A Lincoln High School graduate who survived genocide in Cambodia before arriving in Nebraska has published a memoir about her experience - a harrowing tale that spans from an early childhood spent starving and separated from her family, to a career as an engineer in the aerospace and biotech industries.
Channy Laux spent two years at Lincoln High and graduated in 1982. During a visit to LHS on Tuesday, she grew emotional as she shared memories of the school with a roomful of students who, like her more than 35 years ago, are part of the English Language Learners (ELL) program.
“It’s special to share this with you - to a school that shared so much with me,” said Laux, who now lives in California.
She recalled arriving in Lincoln after fleeing Cambodia, where the brutal Khmer Rouge regime seized control in the mid-1970s. She and her family endured starvation, horrendous working conditions, illness and extended time apart. Laux details her childhood in Cambodia and the life that followed in her new book, “Short Hair Detention.” As part of her visit to LHS, five copies of the book were donated to the school’s library.
Laux spoke no English when she enrolled at LHS. There were plenty of moments when she believed she would never graduate. She thanked her counselors and teachers - some of whom were in the audience Tuesday - for their persistence.
“They had their own, different agenda - they were going to make sure this girl finished high school,” Laux said.
Before visiting LHS Tuesday, she stopped by the apartment where her family lived, at 14th and F streets. Every school day, she walked from their apartment to LHS. In the winter, she cut through the Capitol on her way so she could warm up. She still remembers staring up at that building shortly after arriving in Lincoln.
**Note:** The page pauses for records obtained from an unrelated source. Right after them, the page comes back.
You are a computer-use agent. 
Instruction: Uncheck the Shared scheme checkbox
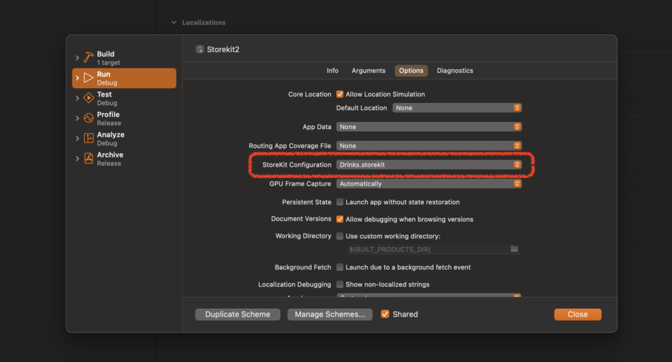click(385, 314)
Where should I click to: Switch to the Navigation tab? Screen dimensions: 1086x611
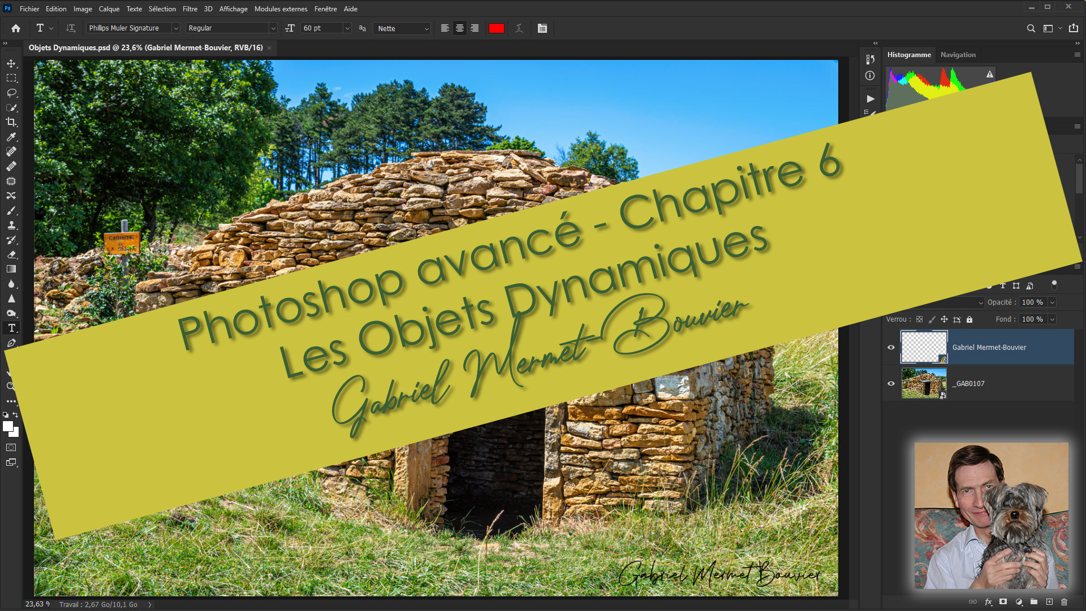[958, 55]

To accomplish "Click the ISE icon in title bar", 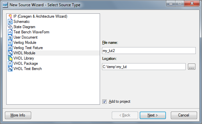I will click(x=5, y=5).
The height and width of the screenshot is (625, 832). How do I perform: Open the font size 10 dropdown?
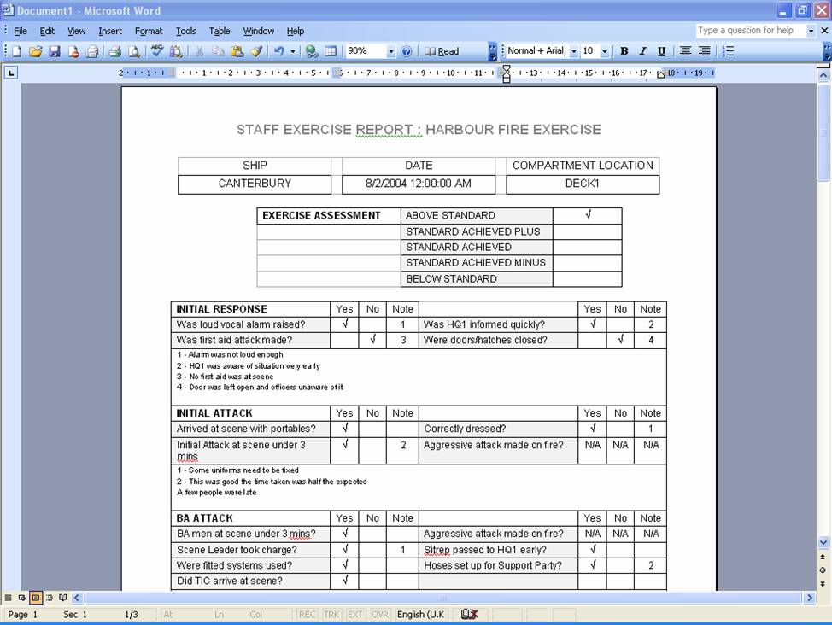click(x=605, y=51)
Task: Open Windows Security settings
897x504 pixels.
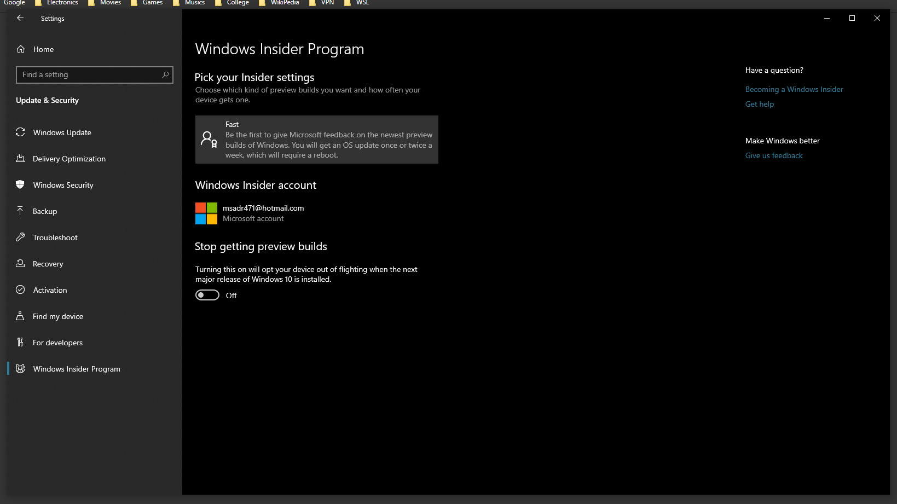Action: 63,185
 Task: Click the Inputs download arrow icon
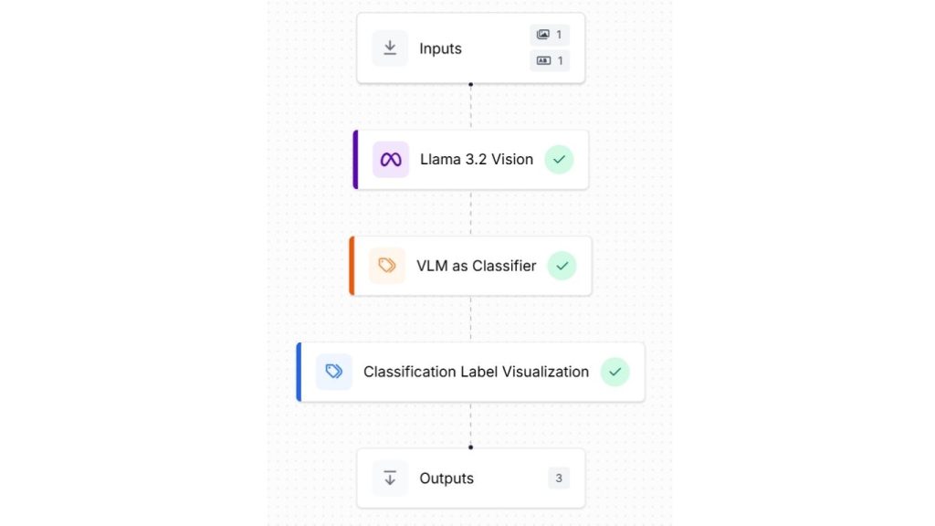point(390,48)
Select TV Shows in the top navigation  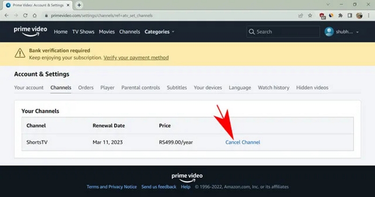click(83, 32)
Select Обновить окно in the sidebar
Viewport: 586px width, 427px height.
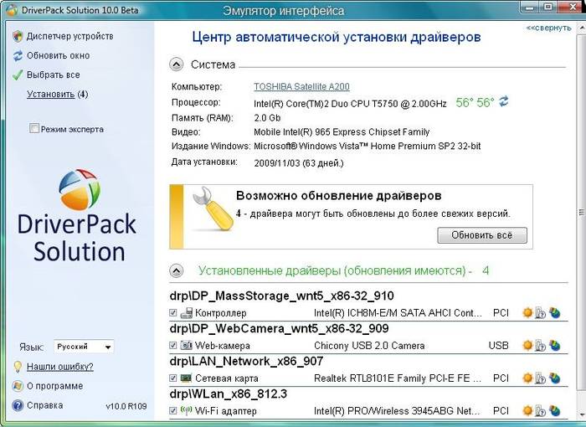click(x=57, y=56)
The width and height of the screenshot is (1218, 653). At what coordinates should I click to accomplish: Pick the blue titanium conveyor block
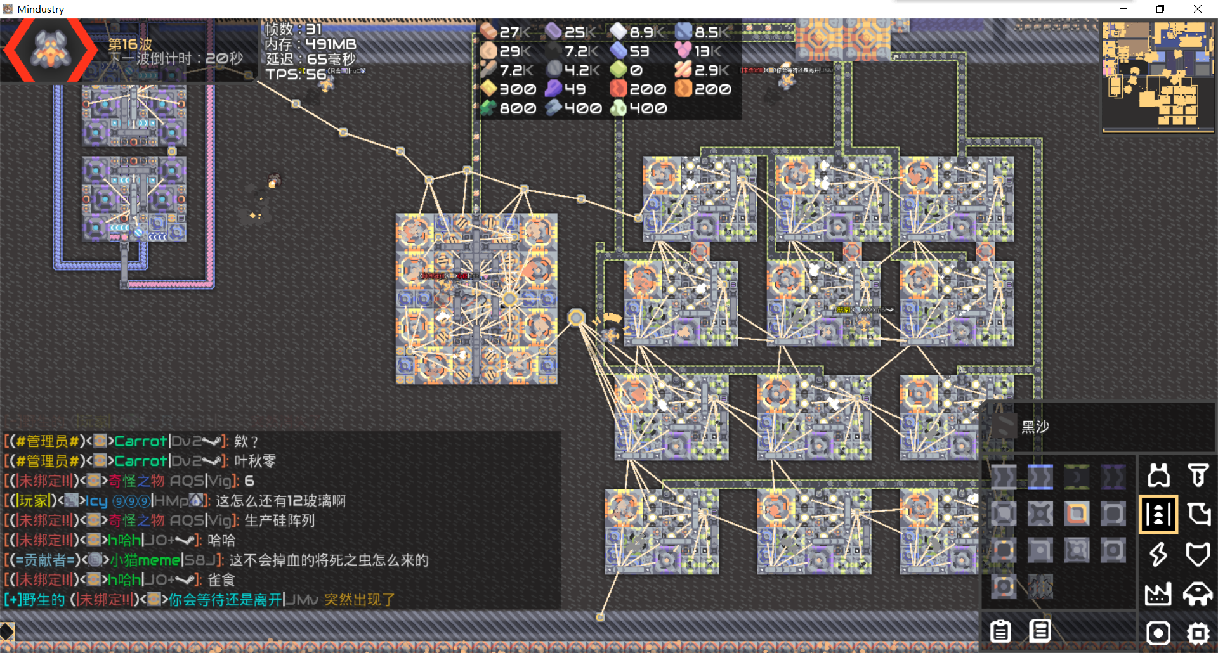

“It was my Statue of Liberty, my Ellis Island,” Laux said.
After graduating from LHS, Laux went on to earn a bachelor’s degree in Computer Science and Mathematics from the University of Nebraska-Lincoln and a master’s in Applied Mathematics from Santa Clara University. She worked for many years as an engineer in Silicon Valley, designing satellite systems and cockpits for F-16 and F-22 fighter jets.
On Tuesday, Laux encouraged the ELL students in attendance to not allow language to be the barrier that holds them back. “I still don’t speak perfect English. It’s great if we do speak perfect English, but don’t let that slow you down.”